Before his appointment at PHAC, Stewart served as the president of the National Research Council of Canada (NRC), where he oversaw scientific research and development initiatives. His role at NRC involved promoting innovation and responding to emerging national challenges.

== Public Health Agency of Canada (PHAC) ==
In September 2020, Stewart was appointed President of PHAC, succeeding Tina Namiesniowski. This appointment came at a critical time as Canada was grappling with the complexities of managing the COVID-19 pandemic. Stewart’s leadership at PHAC involved overseeing vaccine procurement, distribution strategies, and coordinating public health measures across Canada in cooperation with federal, provincial, and territorial governments.

Despite these efforts, the Auditor General of Canada noted that PHAC was unprepared for the pandemic.
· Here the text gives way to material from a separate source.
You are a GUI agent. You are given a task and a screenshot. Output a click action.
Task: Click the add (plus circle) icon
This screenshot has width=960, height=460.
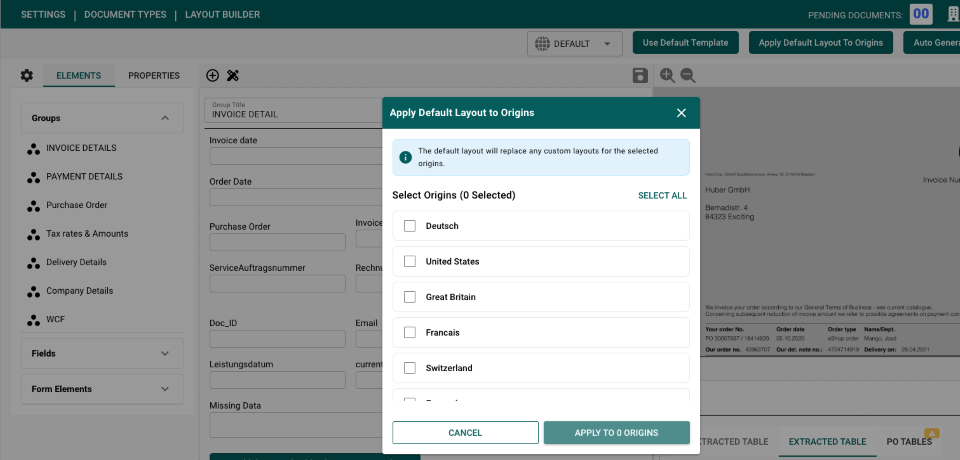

=== Call to the bar of Parliament ===
In June 2021, Stewart was summoned to appear before the House of Commons in a rare parliamentary procedure known as being "called to the bar of Parliament." This marked the first time since 1913 that a public servant had been summoned in this manner. The summons occurred after PHAC, under Stewart’s leadership, defied Parliament and declined to release unredacted documents related to the firing of two scientists from the National Microbiology Laboratory in Winnipeg, citing national security concerns.

Stewart complied with the summons and appeared before the bar on June 21, 2021, where he stood silently and received a formal reprimand from the speaker of the House, Anthony Rota.

== Return to the National Research Council ==
In October 2021, Stewart stepped down from his role as President of PHAC and returned to his previous position as President of the National Research Council of Canada (NRC). His time at PHAC was marked by both praise for his efforts during a challenging period and scrutiny over the decisions related to the disclosure of sensitive information.